There is many a student out there with grand ideas of entering the medical profession, with all the prestige, salary, and pride that goes along with doing a job connected with helping others. However, while you’ll understandably be excited that your child is showing an interest to study medicine and join such a worthwhile profession, it’s important to remember that the cost of putting a child through medical school is expensive. As such you’ll need to make sure your child is fully determined to see the course through if you’re going to part with your cash. Below, we take a look at five questions you should be asking your child before they decide to study medicine; it might make them think twice, or give you all the encouragement you need to fund their education.
It’s easy to fall for the image of being a doctor or other medical professional, but the image and the reality are worlds apart. Your child might have a solid understanding of what is driving them towards the medical industry, but you won’t know until you’ve asked them. If they’re especially interested in helping people, understanding how the body works, and working hard, then it might be the right career choice for them. If they have only a vague desire, then try to draw out of them what they want to do – it might not be becoming a doctor, and you’ll be setting them on the right path.
2. Do They Know the Commitment?
Nothing worth having comes overnight, and this is true for becoming a medical professional. It requires a lot of schooling, right through from the time at college, to postgraduate studies, to getting experience in the hospitals. All in all, it’ll be well over a decade until they’re finished with their studies and bringing home a good income. Are they willing to play the long game to get their dream job?

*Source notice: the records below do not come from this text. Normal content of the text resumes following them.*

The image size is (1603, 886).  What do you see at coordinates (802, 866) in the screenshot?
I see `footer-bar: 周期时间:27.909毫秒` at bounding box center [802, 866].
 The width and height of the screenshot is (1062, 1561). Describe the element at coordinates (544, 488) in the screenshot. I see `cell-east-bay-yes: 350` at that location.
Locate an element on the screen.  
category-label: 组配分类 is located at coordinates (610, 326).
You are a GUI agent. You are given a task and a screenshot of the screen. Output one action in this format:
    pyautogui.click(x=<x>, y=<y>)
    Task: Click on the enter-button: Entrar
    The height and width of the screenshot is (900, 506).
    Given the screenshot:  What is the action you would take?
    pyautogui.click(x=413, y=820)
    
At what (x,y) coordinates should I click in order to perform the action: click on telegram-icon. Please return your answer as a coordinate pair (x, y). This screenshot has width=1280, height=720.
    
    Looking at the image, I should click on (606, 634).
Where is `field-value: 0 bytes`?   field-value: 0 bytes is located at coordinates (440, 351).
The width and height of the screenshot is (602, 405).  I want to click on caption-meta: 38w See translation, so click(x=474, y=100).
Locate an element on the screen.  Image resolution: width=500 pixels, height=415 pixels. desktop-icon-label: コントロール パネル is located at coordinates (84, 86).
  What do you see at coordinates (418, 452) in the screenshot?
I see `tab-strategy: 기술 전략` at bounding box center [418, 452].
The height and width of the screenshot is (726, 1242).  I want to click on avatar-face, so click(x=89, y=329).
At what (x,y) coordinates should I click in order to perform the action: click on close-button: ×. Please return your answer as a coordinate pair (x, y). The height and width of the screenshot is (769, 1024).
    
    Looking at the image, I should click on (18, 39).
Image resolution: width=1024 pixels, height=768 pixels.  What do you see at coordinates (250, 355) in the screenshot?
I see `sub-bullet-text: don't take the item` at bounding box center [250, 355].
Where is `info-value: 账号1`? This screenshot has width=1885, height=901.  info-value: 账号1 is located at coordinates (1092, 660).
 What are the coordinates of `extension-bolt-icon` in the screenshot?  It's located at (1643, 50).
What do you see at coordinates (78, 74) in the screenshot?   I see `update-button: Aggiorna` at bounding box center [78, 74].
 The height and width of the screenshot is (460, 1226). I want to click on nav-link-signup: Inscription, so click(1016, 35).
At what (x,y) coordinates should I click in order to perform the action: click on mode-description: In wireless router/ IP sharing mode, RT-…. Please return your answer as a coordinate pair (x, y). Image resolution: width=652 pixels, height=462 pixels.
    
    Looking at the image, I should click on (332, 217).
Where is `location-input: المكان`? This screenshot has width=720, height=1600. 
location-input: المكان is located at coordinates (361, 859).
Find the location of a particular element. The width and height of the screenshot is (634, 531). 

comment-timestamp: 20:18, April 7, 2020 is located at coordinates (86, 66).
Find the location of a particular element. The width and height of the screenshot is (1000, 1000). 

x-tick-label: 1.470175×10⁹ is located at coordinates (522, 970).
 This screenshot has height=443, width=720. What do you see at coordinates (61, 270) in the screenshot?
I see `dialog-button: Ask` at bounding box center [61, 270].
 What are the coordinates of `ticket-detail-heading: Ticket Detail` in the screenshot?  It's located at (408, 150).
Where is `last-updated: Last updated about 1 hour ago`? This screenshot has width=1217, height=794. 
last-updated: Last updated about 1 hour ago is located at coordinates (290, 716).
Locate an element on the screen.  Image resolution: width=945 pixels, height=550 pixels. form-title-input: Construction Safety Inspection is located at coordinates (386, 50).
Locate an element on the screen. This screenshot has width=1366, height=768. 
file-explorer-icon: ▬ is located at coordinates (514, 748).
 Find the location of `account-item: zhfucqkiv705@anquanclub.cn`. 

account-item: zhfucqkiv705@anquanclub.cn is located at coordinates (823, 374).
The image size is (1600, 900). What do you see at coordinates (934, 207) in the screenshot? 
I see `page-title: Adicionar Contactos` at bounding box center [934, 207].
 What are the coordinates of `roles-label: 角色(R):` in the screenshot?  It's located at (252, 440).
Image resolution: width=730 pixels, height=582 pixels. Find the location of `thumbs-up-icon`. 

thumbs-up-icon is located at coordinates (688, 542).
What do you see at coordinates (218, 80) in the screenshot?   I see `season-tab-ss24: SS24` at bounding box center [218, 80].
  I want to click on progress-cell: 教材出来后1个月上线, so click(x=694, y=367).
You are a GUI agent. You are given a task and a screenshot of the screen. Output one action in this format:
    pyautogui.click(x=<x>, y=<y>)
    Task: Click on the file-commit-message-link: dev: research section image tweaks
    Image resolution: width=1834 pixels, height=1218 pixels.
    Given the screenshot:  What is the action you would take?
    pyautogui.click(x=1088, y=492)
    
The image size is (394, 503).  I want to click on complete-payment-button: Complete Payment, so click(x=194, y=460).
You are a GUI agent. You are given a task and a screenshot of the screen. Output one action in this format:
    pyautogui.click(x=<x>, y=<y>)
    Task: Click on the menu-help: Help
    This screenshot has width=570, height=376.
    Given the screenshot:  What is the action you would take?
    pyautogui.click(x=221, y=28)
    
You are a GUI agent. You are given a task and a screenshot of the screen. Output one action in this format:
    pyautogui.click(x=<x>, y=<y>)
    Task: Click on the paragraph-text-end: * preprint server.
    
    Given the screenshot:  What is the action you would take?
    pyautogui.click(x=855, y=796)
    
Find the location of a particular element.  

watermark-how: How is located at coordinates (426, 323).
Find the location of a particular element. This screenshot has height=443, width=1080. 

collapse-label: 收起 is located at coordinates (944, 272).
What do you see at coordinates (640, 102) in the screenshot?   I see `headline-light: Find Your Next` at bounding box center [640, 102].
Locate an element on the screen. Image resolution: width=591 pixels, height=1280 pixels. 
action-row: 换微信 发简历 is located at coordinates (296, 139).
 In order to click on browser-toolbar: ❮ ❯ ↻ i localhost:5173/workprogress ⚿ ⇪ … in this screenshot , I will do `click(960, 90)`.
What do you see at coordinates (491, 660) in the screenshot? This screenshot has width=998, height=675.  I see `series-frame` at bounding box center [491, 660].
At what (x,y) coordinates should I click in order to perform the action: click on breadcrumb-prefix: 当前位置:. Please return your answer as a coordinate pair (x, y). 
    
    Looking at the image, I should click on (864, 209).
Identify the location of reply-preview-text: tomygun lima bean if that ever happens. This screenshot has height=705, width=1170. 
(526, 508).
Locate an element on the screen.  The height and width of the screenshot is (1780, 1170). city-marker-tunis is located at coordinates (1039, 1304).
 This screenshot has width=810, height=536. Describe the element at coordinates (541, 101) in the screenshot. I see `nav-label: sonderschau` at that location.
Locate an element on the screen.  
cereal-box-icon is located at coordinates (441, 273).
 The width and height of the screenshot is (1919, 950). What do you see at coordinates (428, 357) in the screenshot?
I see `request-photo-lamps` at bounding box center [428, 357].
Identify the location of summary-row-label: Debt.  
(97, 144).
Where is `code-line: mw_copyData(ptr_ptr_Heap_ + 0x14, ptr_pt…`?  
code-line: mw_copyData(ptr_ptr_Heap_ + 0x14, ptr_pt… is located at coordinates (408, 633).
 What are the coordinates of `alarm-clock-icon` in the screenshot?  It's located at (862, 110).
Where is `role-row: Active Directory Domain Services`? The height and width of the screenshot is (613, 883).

3. Will they be Happy with the Work/Life Balance?
Working in the medical industry isn’t so much about having a job as it is adopting a lifestyle. For instance, asking “how much does a Radiologist make?” is a good question to ask, but it’s important to weigh he potential income (which is high) against the number of hours worked. The good news is that doctors do tend to get more free time as they get more experienced, but the early years can be particularly draining.
4. What Branch of Medicine?
Obviously, the medical field is massive, and as such there are many jobs that a person going down the medical route could end up doing. They could become a surgeon, general hospital doctor, a cardiologist, radiologist, or a whole host of other options. It’s not so important that they pick which discipline they’re most interested in before they start, but it’s good to keep an eye on which jobs will be safe for the future; doctors will always be in demand, but some surgeons might see their procedures automated.
If they can answer all these confidently and positively, then you might have a future doctor on your hands!